Apply Ridge Regression to the Nelson-siegel Term Structure of Interest Rates
|School||Southwestern University of Finance and Economics|
|Keywords||Term Structure of Interest Rates Nelson-Siegel model OLS Grid Search Ridge Regression|
The term structure of interest rates is always an important field in financial research. In practice, The Nelson-Siegel model is the most widely used term structure model. Scholars commonly use Grid Search and OLS to estimate the parameters. however, both estimation methods are very unstable, some of the estimate parameters can not be reasonably explained, and the variance is large as well. Ridge Regression analysis is a dedicated method in the collinear data analysis regression, so in this article we choose ridge regression to solve these problems. Treasury trading in Shanghai Stock Exchange is active and sensitive to the market information, which is suitable for fitting the term structure of interest rates. We choose treasury trading data of Shanghai Stock Exchange from2009to2012for a total of968days as our sample.
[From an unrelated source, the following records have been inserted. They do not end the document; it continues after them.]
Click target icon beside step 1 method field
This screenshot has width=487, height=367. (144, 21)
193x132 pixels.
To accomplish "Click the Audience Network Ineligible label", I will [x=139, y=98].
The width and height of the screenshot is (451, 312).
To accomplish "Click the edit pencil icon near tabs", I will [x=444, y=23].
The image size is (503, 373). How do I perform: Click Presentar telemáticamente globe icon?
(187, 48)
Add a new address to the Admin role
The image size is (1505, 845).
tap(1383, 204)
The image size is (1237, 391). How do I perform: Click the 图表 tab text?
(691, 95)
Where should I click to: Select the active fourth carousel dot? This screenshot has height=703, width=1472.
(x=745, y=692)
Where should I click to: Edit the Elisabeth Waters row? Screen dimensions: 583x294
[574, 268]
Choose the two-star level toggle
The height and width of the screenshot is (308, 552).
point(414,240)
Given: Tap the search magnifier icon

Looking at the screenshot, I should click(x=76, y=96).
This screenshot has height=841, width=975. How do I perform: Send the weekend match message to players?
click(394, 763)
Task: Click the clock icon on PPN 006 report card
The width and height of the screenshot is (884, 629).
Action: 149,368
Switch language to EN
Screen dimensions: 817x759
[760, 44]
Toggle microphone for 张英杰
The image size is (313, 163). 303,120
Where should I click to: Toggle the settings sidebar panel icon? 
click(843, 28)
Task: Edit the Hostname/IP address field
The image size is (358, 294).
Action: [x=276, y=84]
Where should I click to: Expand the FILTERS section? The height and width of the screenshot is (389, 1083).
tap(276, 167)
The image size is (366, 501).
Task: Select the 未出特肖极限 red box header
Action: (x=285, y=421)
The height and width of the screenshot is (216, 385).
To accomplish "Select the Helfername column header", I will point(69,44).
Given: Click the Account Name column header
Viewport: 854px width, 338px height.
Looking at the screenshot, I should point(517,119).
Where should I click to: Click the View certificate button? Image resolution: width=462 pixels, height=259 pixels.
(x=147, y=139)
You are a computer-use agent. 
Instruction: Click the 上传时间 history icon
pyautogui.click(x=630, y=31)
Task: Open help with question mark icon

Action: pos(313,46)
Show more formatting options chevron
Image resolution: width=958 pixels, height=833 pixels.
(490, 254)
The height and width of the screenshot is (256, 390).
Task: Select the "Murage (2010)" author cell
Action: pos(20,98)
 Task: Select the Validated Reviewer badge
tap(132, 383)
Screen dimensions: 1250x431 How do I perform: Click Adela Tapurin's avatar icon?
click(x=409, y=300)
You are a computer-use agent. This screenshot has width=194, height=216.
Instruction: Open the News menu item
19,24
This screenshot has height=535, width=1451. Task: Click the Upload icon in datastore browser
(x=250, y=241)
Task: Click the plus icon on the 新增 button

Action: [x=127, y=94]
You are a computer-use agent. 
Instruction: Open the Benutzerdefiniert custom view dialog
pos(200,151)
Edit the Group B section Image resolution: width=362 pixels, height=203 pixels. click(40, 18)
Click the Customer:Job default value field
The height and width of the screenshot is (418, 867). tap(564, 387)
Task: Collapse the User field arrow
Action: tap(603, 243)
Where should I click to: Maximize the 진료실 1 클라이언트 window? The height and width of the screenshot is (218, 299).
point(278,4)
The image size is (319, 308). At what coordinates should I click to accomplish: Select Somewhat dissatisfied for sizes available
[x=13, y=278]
In the paper, we compare the parameter sequences from grid search method, OLS and ridge regression. In-sample fitting result shows that the parameters estimated from grid search have high volatility, and some of them even go against the common economic theory, the result also shows that the variation estimated from OLS is large. And out-of-sample forecasting result shows that ridge regression have the smallest Mean absolute percentage error. The innovation of this paper is firstly apply ridge regression to the Nelson-Siegel model, and provide a more effective method to fit the term structure of interest rates of Shanghai Stock Exchange.